The next three tournaments on the PGA Tour could be collectively among the most exciting of the 2018-19 calendar.
The Memorial Golf Tournament started Thursday at Muirfield Village Golf Club in Dublin, Ohio under the auspices of the great Jack Nicklaus.
For a current generation of golf fans, most of the premier players will be participating. Tiger Woods (Bridgestone Tour B XS) is back for the first time since his disappointing outing in the PGA Championship. Tiger is shooting for his sixth victory in the tournament and first since 2012.
He opened with a solid two-under par, which at least puts him into a position to make the cut on Friday, which was not the case at the PGA Championship.
The defending champion is Bryson DeChambeau (Bridgestone Tour B X), who had a breakout season last year, beginning with this win. He is two-over par after the opening round.
The field also includes Jordan Spieth (Titleist Pro V1x), who registered a six-under par score in the opening round. I said a couple weeks ago he is rounding into form and he finished tied for third in the PGA Championship. While I predicted he would win last week’s Charles Schwab Challenge, he finished tied for 8th, but he continues to show signs he has rediscovered his game.
Also in the Memorial field are: Rory McIlroy (TaylorMade TP5x), Justin Rose (TaylorMade TP5), Phil Mickelson (Callaway Chrome Soft X) and Hideki Matsuyama (TaylorMade TP5) among the more notable names. Ryan Moore (Titleist Pro V1) led the field after the opening round with a seven-under par 65.
Two players noticeably missing from the field are Brooks Koepka (Titleist Pro V1x) and Dustin Johnson (TaylorMade TP5x). Both are bypassing this tournament to play in next RBC Canadian Open at the Hamilton Golf and Country Club in Hamilton, Ontario, Canada. Hamilton is about a one-hour drive southwest of downtown Toronto.
Koepka and Johnson are RBC ambassadors and have played in the tournament before, but Koepka’s appearance this year is huge because he’s the pre-eminent player on the tour. Johnson is the defending tournament champion.
Both players are using this as a tuneup for the U.S. Open the following week at Pebble Beach in California. Because the PGA shuffled its 2018-19 schedule, the Canadian Open found itself on the calendar the week before the U.S. Open as opposed to the week after the Open.
There are some other notable tour players who will be announced as additions to the Canadian Open field on Friday.

····················

### Your task
Could you carry on the PGA Tour article above, picking up right after its last sentence?

····················

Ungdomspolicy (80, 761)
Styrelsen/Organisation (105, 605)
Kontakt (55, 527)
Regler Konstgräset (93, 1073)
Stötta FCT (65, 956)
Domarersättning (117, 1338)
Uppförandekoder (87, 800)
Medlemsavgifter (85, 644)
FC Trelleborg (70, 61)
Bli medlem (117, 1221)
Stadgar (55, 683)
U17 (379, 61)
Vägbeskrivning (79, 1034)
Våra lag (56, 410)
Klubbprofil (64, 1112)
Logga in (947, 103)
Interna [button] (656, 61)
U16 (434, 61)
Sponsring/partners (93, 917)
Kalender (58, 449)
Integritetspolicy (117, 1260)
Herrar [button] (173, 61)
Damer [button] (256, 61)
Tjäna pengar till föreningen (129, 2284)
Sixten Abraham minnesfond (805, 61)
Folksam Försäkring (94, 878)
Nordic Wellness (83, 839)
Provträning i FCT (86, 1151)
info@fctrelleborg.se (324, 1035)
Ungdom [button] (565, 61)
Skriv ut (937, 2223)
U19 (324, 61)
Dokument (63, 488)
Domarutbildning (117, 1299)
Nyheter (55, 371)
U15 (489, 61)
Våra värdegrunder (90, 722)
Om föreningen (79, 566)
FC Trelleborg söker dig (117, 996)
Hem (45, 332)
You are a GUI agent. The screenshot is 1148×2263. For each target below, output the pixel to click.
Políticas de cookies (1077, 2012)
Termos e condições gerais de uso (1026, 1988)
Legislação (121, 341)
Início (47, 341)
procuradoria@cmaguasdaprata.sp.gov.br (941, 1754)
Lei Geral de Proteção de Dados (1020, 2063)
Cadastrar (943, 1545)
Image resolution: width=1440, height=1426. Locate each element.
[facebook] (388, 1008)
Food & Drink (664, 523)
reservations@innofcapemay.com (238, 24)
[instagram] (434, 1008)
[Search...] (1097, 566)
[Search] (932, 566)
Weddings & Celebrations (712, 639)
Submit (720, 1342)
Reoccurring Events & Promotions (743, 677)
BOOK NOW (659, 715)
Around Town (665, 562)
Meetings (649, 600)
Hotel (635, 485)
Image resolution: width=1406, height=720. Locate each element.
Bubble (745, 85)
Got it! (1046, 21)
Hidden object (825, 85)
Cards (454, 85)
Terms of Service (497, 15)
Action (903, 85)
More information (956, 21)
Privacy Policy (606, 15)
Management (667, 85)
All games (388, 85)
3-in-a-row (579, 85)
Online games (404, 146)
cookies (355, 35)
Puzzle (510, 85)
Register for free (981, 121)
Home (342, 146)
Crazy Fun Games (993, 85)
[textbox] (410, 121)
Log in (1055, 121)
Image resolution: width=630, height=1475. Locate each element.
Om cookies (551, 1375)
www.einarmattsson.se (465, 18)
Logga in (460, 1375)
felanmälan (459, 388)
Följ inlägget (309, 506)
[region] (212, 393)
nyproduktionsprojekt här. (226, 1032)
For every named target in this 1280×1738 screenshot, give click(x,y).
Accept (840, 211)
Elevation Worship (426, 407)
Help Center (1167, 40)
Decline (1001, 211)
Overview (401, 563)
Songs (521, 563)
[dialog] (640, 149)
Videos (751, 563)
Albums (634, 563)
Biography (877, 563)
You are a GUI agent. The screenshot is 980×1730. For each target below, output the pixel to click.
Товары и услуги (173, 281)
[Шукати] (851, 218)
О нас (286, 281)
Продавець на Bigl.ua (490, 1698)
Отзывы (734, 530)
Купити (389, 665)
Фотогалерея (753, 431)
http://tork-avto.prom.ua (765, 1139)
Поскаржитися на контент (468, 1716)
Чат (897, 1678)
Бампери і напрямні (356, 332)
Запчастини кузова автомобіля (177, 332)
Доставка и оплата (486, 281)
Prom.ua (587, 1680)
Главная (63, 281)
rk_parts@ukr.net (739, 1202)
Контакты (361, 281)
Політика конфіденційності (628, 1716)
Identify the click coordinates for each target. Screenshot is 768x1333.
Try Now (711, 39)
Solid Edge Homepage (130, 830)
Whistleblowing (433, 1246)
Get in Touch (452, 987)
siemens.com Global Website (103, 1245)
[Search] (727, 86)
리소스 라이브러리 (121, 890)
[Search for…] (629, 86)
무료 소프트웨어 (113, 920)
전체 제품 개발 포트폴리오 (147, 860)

····················

### Exercise result
“It is a tremendous field, maybe one of the best that the RBC Canadian Open has ever had, certainly one of the best we’ve had in some time,” tournament director Bryan Crawford told me. “Those things alone are huge, huge draws for the event. The RBC Canadian Open is 115 years old. It’s been around a long time, the third-oldest event on the PGA Tour.”
This is Crawford’s first full year as the tournament director. A onetime player in the Canadian Football League with the Toronto Argonauts, Crawford has worked in various other sports industries. He is not a golfer per se, though Titleist supplied him with clubs and he uses Titleist Pro V1 balls.
“Part of my hiring was about potentially bringing in a non-golf guy to work with all the really experienced golf people that we have involved and try to help reinvigorate the tournament,” he said. “All of that momentum was kind of headed in the right direction well before I arrived. RBC is as committed as any partner is on tour to the event and its success Everybody was committed to the same kind of vision and (it was just a case of) needing to kind of harness all of that and point everyone in the same direction and make sure everybody was rowing the same way.”
The tournament will feature a concert series headlined by Florida Georgia Line as part of the RBCxMusic concert series.
“It’s really about elevating the event and returning it to a top-flight event on the tour and a top-five sport-entertainment event in Canada that we think it should be and making sure it is firmly embedded there,” Crawford said. “The objective was to raise the profile of the event to attract a new demographic to the Canadian Open that might not have realized that golf is a really cool sporting event and entertainment experience. They are going to come here and enjoy the event and then see a concert on top of that. They get to do it in a really different type of venue. It’s pretty special. This isn’t something that Canadians have seen before. There’s a few events on tour that do it. We will probably have done it the biggest of any of them after this is over.”
With the Toronto Raptors playing in the NBA Finals for the first time, Canada will be on the sports map this month in a way it has never been before.